The formation of epoxides from reactions of oxametallacycles on Ag(110): A density functional theory study

Density functional theory (DFT) cluster calculations have been used to investigate the interaction of various oxametallacycle, intermediates with the Ag(110) surface, with an emphasis on connecting oxametallacycle structure to the mechanism of olefin epoxidation. These studies indicate that two types of oxametallacycle structures may be formed on Ag(110): the OMME structure, which incorporates a silver dimer in the oxametallacycle ring, and the OME structure, which incorporates a single silver atom. Although OMME-type intermediates are calculated to be more thermodynamically stable for monofunctional epoxides (such as ethylene oxide), transition-state calculations suggest that OME oxametallacycles may be more likely structures along the reaction coordinate for olefin epoxidation.
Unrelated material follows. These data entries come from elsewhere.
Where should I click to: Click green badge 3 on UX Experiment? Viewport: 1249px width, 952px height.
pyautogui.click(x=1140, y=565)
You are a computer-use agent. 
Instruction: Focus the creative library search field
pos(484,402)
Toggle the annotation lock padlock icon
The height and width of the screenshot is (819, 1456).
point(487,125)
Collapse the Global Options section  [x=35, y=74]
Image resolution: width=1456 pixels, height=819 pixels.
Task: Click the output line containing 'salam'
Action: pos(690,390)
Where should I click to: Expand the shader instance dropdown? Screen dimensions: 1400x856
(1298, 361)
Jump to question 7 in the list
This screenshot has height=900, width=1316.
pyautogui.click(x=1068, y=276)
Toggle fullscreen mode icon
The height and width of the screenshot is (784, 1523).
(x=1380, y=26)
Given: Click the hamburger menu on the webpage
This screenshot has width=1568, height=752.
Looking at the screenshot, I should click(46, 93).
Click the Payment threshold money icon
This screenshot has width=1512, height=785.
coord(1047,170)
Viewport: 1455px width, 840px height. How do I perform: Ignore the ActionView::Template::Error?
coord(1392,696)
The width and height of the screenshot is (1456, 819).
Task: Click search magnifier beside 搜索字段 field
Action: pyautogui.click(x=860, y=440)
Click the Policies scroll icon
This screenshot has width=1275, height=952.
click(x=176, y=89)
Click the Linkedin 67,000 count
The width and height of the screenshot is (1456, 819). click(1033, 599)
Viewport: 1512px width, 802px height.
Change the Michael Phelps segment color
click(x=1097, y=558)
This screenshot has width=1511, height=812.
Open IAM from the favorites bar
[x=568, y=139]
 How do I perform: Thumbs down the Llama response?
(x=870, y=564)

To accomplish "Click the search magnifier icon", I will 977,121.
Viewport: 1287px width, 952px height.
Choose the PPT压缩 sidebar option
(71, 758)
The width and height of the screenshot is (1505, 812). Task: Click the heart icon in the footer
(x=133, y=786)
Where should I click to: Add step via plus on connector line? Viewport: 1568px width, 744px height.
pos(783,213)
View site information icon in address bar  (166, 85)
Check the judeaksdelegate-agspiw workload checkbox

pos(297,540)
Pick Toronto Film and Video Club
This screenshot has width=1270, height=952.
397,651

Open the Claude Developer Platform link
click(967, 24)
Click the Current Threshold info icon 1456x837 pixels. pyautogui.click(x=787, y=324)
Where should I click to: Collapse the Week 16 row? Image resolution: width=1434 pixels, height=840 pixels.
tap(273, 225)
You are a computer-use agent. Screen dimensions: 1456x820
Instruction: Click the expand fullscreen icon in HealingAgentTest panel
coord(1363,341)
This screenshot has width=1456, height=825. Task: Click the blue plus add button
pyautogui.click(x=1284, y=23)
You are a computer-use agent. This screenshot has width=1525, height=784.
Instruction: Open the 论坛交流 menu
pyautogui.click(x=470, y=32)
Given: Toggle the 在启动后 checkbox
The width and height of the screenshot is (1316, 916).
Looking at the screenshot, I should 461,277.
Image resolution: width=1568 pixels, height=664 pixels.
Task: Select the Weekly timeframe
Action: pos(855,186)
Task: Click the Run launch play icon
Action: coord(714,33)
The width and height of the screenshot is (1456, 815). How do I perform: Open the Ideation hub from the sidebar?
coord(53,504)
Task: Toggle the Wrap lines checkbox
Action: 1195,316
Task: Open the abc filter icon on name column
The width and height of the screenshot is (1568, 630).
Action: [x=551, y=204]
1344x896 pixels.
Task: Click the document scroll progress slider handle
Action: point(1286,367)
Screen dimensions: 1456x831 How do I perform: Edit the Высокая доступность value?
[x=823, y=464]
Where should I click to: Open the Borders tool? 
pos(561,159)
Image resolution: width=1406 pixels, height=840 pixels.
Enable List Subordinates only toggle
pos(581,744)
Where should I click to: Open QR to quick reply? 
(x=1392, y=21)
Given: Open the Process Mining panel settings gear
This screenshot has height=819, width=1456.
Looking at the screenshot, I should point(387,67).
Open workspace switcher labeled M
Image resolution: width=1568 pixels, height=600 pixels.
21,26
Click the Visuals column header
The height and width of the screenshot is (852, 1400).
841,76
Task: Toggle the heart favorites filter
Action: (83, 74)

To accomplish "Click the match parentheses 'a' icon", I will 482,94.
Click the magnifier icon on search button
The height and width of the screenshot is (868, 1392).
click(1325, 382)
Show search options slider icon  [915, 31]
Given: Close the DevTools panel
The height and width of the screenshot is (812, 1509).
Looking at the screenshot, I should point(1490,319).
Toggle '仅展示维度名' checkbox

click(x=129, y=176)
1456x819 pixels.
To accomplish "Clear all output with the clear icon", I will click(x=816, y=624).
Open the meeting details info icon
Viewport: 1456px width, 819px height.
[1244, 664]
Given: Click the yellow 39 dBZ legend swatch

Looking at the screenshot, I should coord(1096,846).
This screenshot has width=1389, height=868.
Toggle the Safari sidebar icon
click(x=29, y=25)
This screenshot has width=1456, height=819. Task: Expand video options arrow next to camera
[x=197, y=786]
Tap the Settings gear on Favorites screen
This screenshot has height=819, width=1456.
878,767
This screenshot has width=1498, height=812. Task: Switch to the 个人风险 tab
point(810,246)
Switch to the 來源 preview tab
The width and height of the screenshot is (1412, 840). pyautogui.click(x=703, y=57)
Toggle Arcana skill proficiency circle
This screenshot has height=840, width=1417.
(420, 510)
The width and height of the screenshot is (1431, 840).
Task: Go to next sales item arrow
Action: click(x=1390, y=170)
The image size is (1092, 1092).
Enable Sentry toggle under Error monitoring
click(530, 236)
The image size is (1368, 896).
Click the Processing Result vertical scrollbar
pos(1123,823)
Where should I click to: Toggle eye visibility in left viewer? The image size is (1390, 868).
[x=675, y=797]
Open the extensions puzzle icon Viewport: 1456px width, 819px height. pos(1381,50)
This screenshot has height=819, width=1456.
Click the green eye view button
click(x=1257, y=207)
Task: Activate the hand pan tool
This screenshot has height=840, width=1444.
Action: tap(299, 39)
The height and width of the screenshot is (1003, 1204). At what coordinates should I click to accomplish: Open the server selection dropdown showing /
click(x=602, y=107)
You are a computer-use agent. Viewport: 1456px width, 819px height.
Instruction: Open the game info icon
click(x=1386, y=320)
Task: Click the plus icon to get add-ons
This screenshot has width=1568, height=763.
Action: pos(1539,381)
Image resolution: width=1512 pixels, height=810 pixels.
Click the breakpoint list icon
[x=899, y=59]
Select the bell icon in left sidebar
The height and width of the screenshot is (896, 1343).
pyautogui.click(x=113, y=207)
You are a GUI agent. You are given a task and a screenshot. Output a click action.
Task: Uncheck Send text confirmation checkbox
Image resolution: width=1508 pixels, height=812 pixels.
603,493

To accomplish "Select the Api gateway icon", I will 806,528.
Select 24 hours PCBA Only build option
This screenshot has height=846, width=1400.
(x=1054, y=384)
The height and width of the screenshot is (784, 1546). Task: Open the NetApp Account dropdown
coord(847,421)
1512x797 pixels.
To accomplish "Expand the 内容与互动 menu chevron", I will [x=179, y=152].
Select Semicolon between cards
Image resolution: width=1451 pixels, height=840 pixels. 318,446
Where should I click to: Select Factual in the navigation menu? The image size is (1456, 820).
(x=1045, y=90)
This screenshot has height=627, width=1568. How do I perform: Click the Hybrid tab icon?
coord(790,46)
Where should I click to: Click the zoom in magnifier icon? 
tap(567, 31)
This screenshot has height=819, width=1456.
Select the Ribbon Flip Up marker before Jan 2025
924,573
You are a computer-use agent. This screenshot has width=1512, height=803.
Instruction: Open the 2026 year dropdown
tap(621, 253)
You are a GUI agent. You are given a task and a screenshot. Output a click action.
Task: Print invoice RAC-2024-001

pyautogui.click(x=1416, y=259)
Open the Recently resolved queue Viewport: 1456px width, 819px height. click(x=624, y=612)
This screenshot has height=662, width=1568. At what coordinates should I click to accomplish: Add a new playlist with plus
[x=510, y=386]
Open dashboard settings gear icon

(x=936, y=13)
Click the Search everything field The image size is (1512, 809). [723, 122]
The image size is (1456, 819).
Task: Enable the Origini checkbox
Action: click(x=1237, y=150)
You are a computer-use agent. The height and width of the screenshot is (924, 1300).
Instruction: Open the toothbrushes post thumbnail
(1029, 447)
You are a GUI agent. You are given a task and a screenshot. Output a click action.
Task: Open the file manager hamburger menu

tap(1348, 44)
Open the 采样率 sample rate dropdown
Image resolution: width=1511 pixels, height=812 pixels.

OME structures have also been identified as likely intermediates in the synthesis of multifunctional epoxide molecules such as 1-epoxy-3-butene (EpB). In these cases, the extra functional group can also bind to the surface to increase the heat or adsorption of the oxametallacycle intermediate. These calculations indicate that oxametallacycles may be important intermediates in silver-catalyzed epoxidation reactions and that differences in oxametallacycle stability may explain differences observed in the epoxidation kinetics of different olefins.